++++ Task data ++++

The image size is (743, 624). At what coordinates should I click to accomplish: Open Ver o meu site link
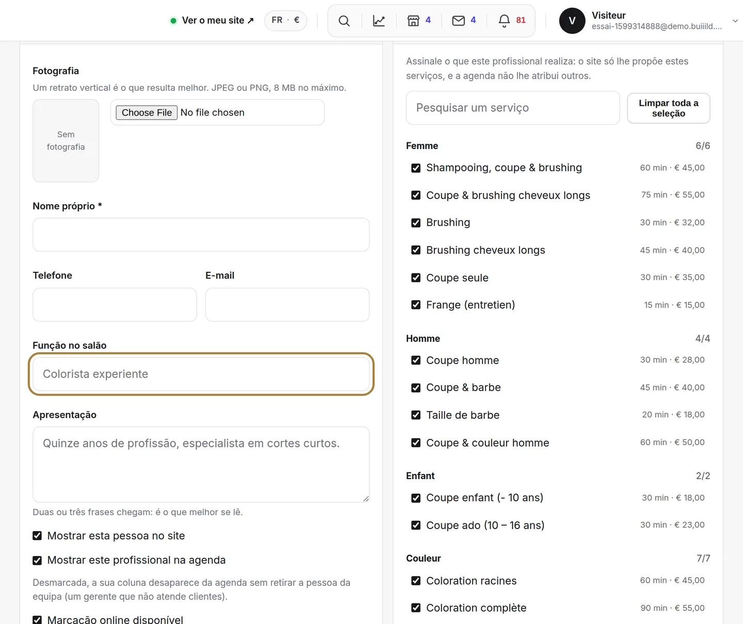click(x=212, y=21)
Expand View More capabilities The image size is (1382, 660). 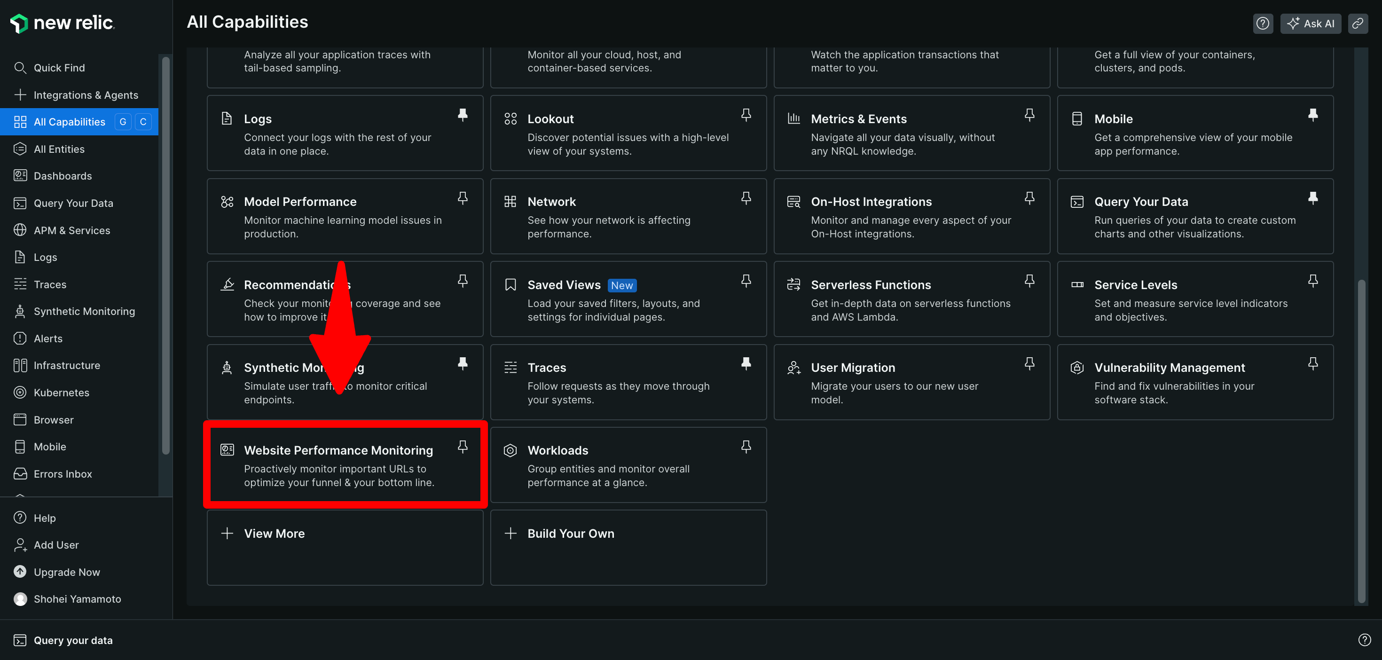point(274,533)
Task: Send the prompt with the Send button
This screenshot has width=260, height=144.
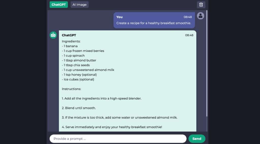Action: pos(197,139)
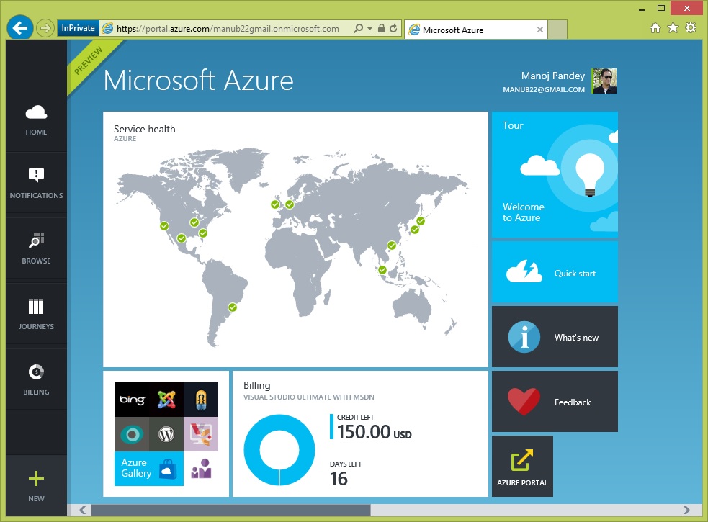Open Journeys from the sidebar
Image resolution: width=708 pixels, height=522 pixels.
coord(36,307)
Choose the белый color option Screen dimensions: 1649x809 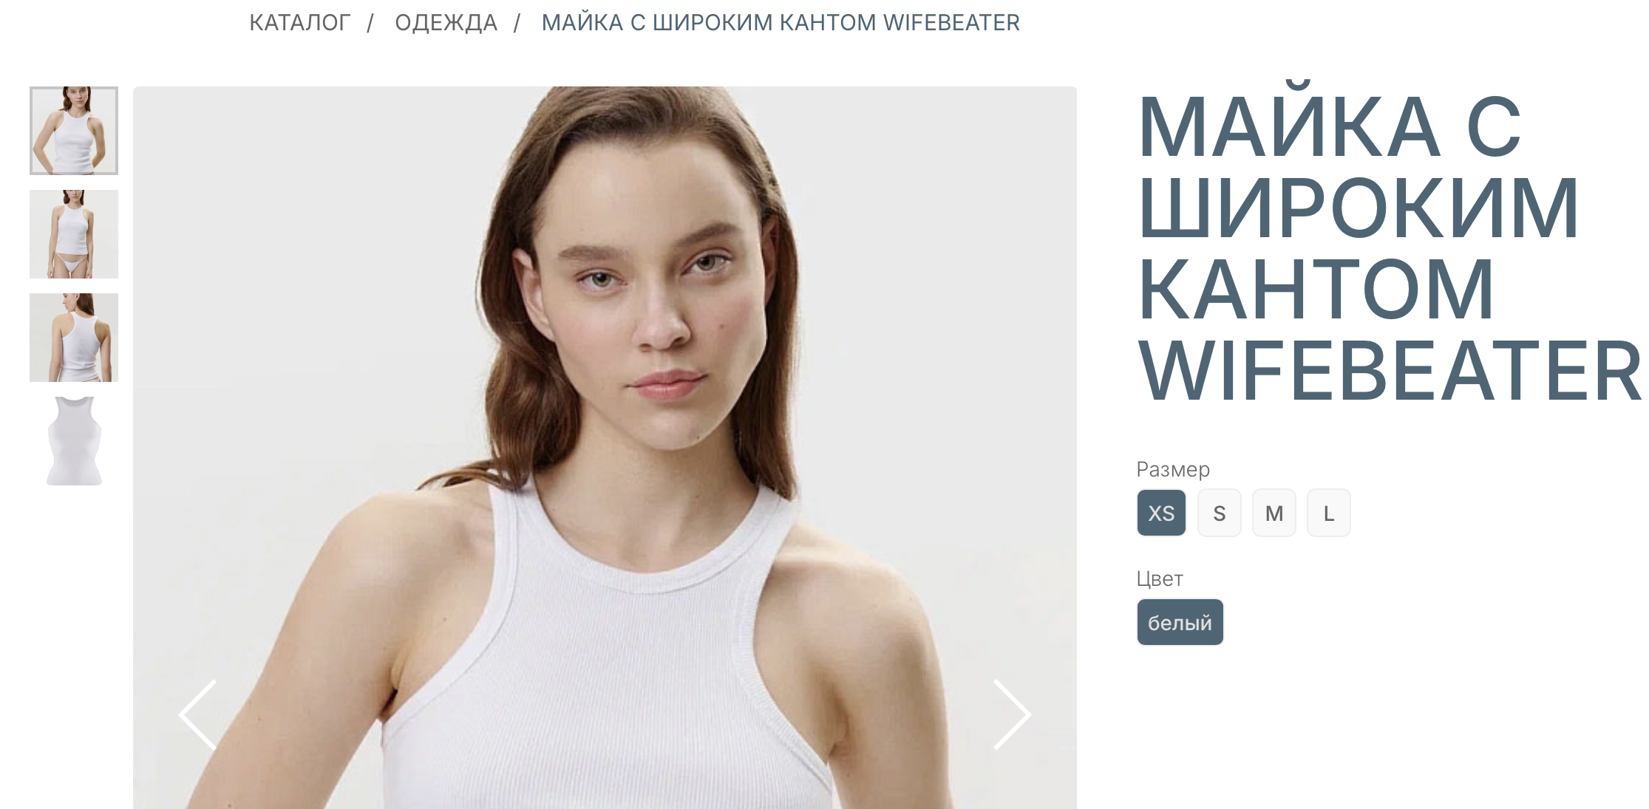[1180, 622]
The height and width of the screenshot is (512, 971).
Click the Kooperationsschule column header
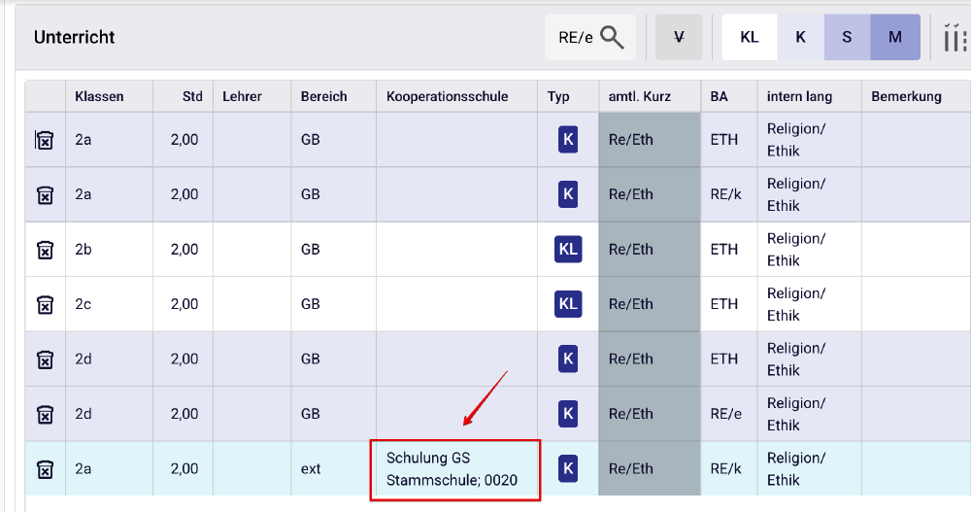pyautogui.click(x=447, y=96)
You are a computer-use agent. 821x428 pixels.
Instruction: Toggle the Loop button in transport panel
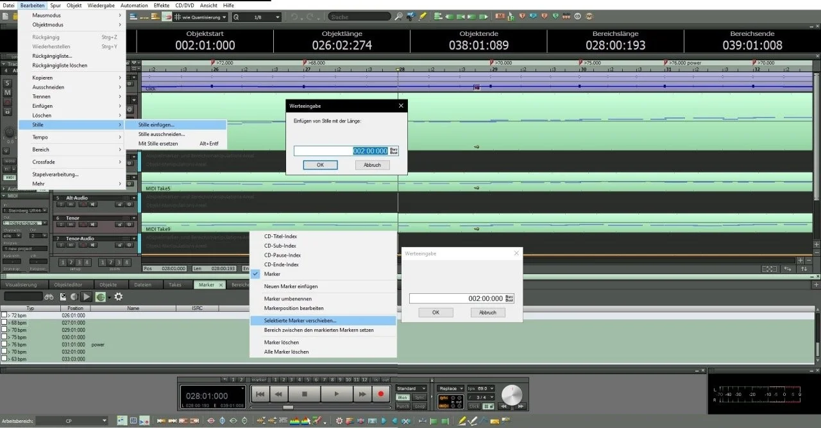420,406
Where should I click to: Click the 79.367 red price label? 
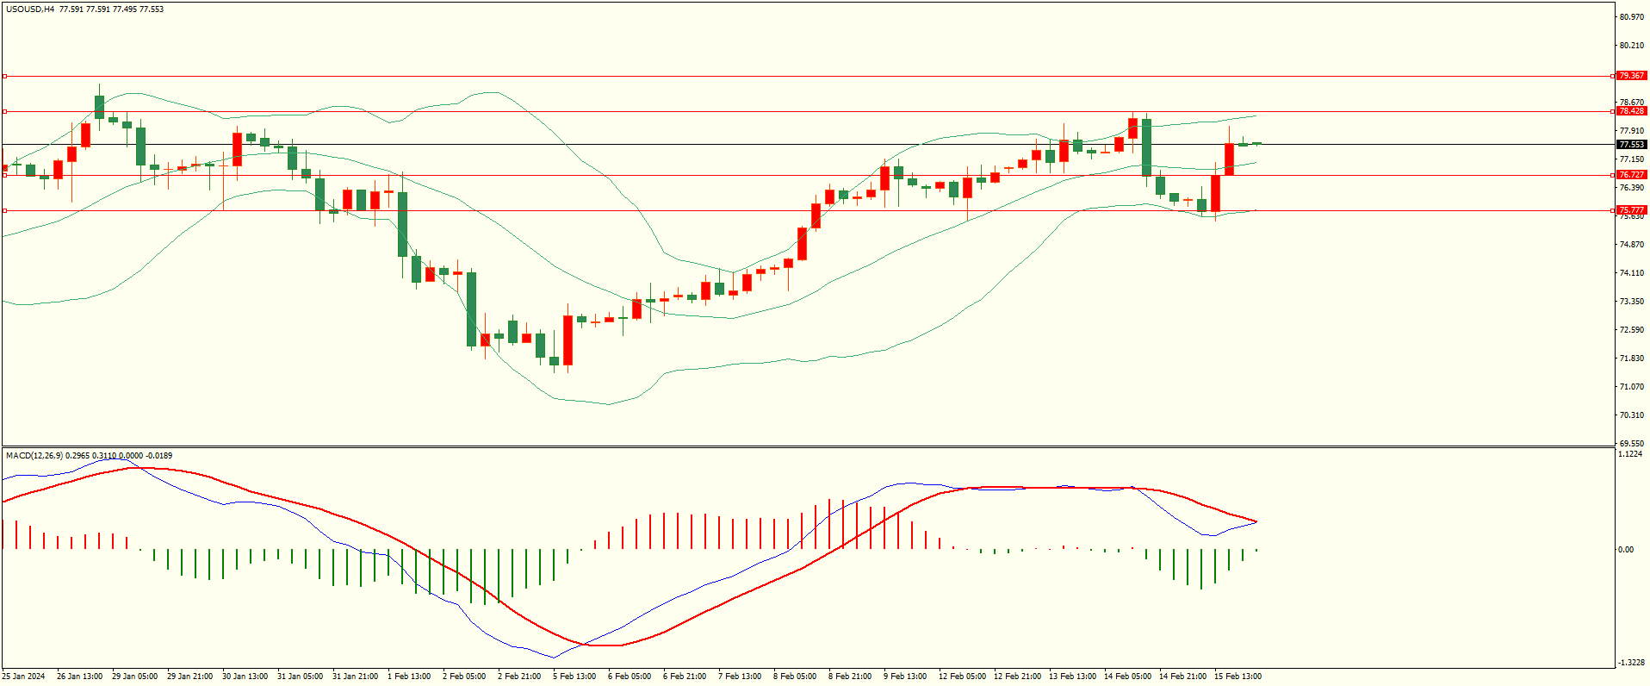point(1631,76)
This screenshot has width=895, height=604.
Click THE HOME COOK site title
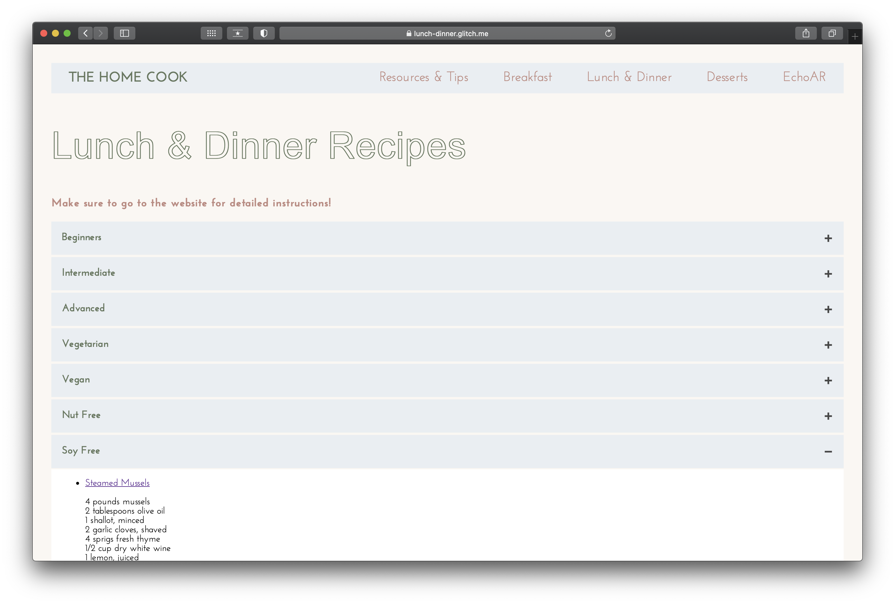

++++

What needs to be done: Convert the stretch of the listing from the line containing "Where should I" through the end of the listing into a JSON list of strings, one string per line, skipping blank lines. Leave out the pictures.

Completed task:
[
  "Where should I click to: Click the 79.367 red price label? ",
  "point(1631,76)",
  "This screenshot has width=895, height=604.",
  "Click THE HOME COOK site title"
]